(Dataset entries)
== Segment start ==
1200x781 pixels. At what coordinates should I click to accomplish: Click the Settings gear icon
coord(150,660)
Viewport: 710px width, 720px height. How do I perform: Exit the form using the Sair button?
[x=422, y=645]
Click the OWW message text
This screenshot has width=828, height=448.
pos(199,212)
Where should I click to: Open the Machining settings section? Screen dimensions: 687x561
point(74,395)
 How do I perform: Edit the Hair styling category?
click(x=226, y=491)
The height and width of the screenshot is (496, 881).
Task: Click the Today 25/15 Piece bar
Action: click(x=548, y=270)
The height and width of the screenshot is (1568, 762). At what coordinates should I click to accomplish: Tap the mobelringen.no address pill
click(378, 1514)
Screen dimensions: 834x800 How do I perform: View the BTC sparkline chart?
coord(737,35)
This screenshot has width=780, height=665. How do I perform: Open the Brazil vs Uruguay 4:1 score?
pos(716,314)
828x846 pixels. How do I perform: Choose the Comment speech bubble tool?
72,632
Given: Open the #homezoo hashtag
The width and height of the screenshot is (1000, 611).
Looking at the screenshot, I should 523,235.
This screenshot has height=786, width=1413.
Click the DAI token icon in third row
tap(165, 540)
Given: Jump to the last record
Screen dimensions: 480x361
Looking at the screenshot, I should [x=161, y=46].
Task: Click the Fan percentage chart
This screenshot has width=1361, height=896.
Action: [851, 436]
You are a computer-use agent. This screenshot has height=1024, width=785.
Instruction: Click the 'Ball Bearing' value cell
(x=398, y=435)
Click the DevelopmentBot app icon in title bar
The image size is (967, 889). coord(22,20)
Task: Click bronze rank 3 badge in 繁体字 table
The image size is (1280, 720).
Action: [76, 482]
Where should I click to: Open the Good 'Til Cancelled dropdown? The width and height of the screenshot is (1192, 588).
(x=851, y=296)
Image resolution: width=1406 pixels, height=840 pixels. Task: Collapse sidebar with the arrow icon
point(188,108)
== Segment end ==
• [YOUR OBJECTIVE]
State how many lines in the entries hold "Given", please, with no other words.

• [RESULT]
2